Eine Folgenabwägung war angesichts dessen nicht vorzunehmen. Die Verfassungsbeschwerde ist offensichtlich unzulässig, da ihr der Grundsatz der Subsidiarität entgegensteht. Der Grundsatz der Subsidiarität - der auch in § 45 Abs. 2 Satz 1 VerfGGBbg zum Ausdruck kommt - verlangt von einem Beschwerdeführer, daß er vor der Anrufung des Verfassungsgerichts - über eine bloße Rechtswegerschöpfung hinaus - alles im Rahmen seiner Möglichkeiten Stehende unternommen haben muß, um eine etwaige Grundrechtsverletzung zu verhindern oder zu beheben (vgl. Verfassungsgericht des Landes Brandenburg, Beschlüsse vom 21. August 2003 - VfGBbg 196/03 -, LKV 2004, 123, und zuletzt Beschluß vom 21. Dezember 2006 - VfGBbg 20/06 -). Er muß deshalb vor Anrufung des Verfassungsgerichts alle nach Lage der Dinge ihm gegebenenfalls zur Verfügung stehenden prozessualen Möglichkeiten zur Korrektur der geltend gemachten Verfassungsverletzung ergreifen (Verfassungsgericht des Landes Brandenburg in ständiger Rechtsprechung, vgl. etwa Beschluß vom 18. Juni 1996 - VfGBbg 20/95 -, LVerfGE 4, 201, 205 m.w.N.).
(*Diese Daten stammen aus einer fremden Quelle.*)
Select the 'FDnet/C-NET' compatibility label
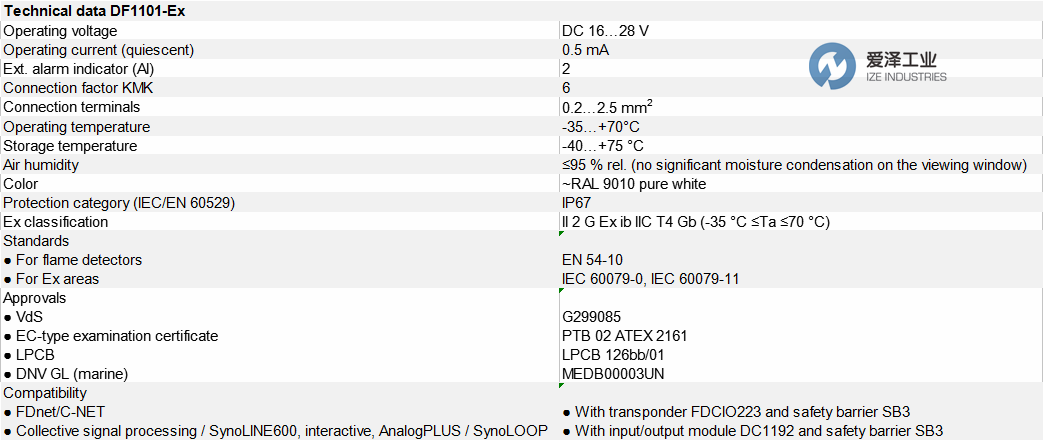The image size is (1043, 440). (x=60, y=412)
Dies gilt auch dann, wenn gegen die angegriffene Norm selber kein fachgerichtlicher Rechtsweg eröffnet ist (BVerfGE 74, 69, 74 ff.; 79, 1, 20).

So liegt der Fall hier. Im Rahmen des Abänderungsverfahrens gemäß § 123 Verwaltungsgerichtsordnung (VwGO) i. V. m. § 80 Abs. 7 VwGO besteht für den Antragsteller die Möglichkeit, die von ihm behauptete Verletzung seiner Rechte aus Art. 26 Abs. 1 Satz 1, 27 Abs. 2, Abs. 3 Satz 1 Verfassung des Landes Brandenburg (LV) geltend zu machen [BVerfG, Beschluß vom 18. Juni 1985 - 2 BvR 414/84 -, BVerfGE 70, 180, 187 ff.; BVerfG InfAuslR 1995, 246 (251); Schoch, in: ders./Schmidt-Aßmann/ Pietzner, VwGO, § 80 Rn. 386].
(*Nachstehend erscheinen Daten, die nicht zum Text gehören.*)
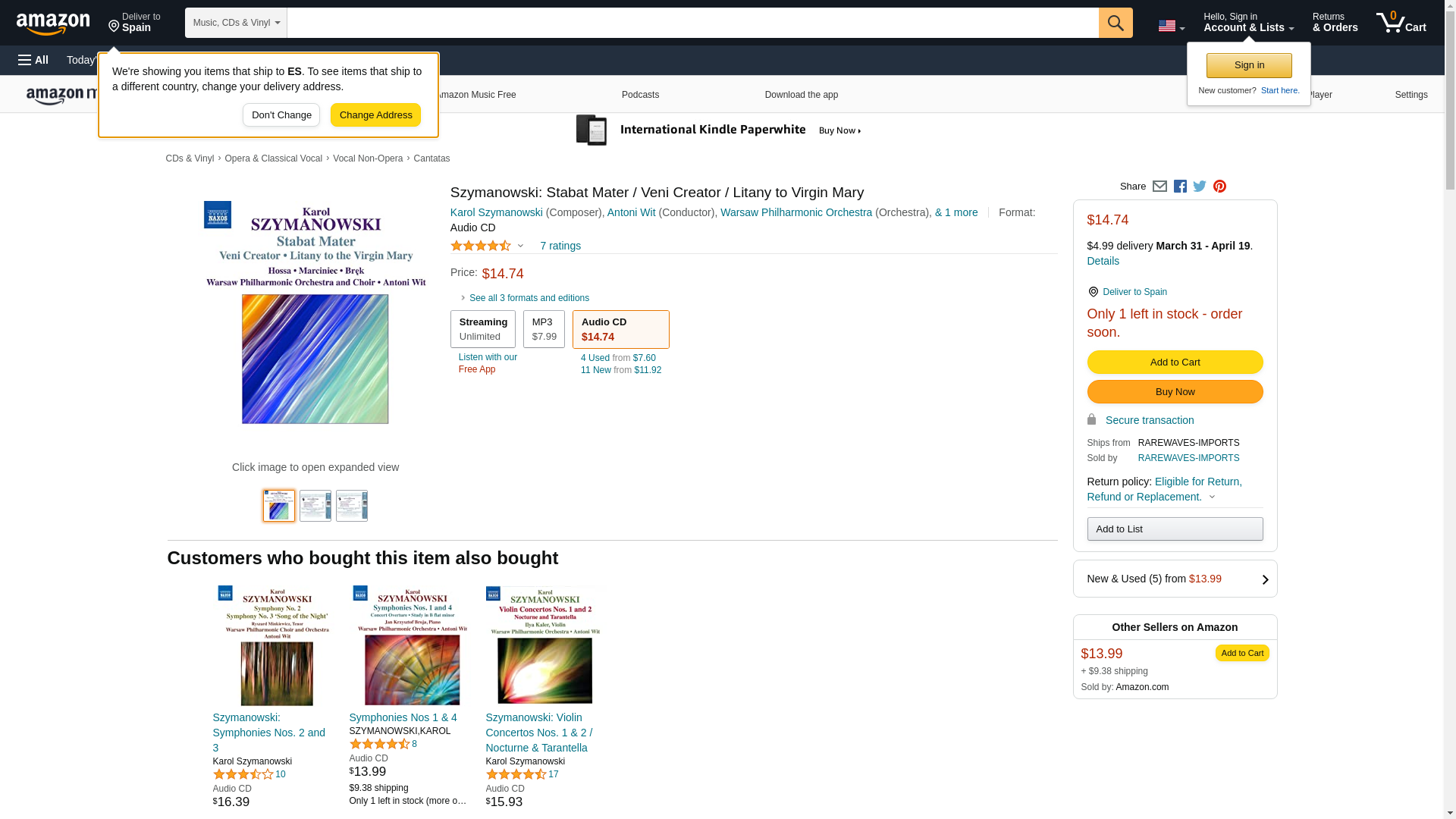Share via email envelope icon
Es ist dem Antragsteller auch nicht unzumutbar, diesen Weg zu beschreiten. Rechtsprechung, die den Abänderungsantrag eindeutig als aussichtslos erscheinen lassen könnte, liegt nicht vor. Vielmehr ist ein solcher im Rahmen des Verfahrens nach § 123 VwGO analog § 80 Abs. 7 VwGO statthaft (BVerfG a.a.O., m.w.N. Schoch, a.a.O., § 123 Rn. 190). Auch ist der Abänderungsantrag nicht von vornherein aussichtslos, soweit er sich im Wesentlichen auf die Erkenntnis der Fehlerhaftigkeit der früheren - mit Beschluß des Oberverwaltungsgerichts vom 22. März 2007 getroffenen Eilentscheidung stützt und diesbezüglich die Verletzung seiner Verfassungsrechte aus Art. 26 Abs. 1 Satz 1 und 27 Abs. 2, Abs. 3 Satz 1 LV sowie seines Anspruchs auf rechtliches Gehör aus Art. 52 Abs. 3 LV geltend macht (BVerfGE 70, 180, 186; Schoch, a.a.O., § 80 Rn. 388 m.w.N.). Offensichtlich aussichtslos erscheint der Abänderungsantrag des Antragstellers insbesondere deshalb nicht, weil der - wie hier vom Antragsteller geltend gemachte - insbesondere nach der Reform des Kindschaftsrechts vom Bundesverfassungsgericht betonte aufenthaltsrechtliche Einfluß des Familienrechts vom Fachgericht unter dem Gesichtspunkt des im verwaltungsgerichtlichen Verfahren geltenden Amtsermittlungsgrundsatzes gemäß § 86 Abs. 1 VwGO im Rahmen der Prüfung des Abänderungsantrags zu berücksichtigen sein wird (BVerfG, Beschluß vom 08. Dezember 2005 - 2 BvR 1001/04 -, DVBl 2006, 247 ff.). Nicht zuletzt gilt auch für die nach § 80 Abs. 7 VwGO ergehende Entscheidung das Gebot der Rechtswegerschöpfung gemäß § 45 Abs. 2 VerfGGBbg.

Auch im Hinblick auf die Eilbedürftigkeit ist das Abänderungsverfahren dem Antragsteller zumutbar. Denn ebenso wie das Landesverfassungsgericht die Möglichkeit des Erlasses einer einstweiligen Anordnung nach § 30 VerfGGBbg hat, haben auch die Verwaltungsgerichte im Rahmen des hier betriebenen einstweiligen Rechtsschutzes entsprechende Möglichkeiten gemäß §§ 80, 123 VwGO (BVerfGE 70, 180, 189).

III.

Aus den vorstehenden Gründen kommt die Gewährung von Prozeßkostenhilfe nicht in Betracht (§ 13 VerfGGBbg, § 114 Zivilprozeßordnung).

IV.

Der Beschluß ist einstimmig ergangen. Er ist unanfechtbar.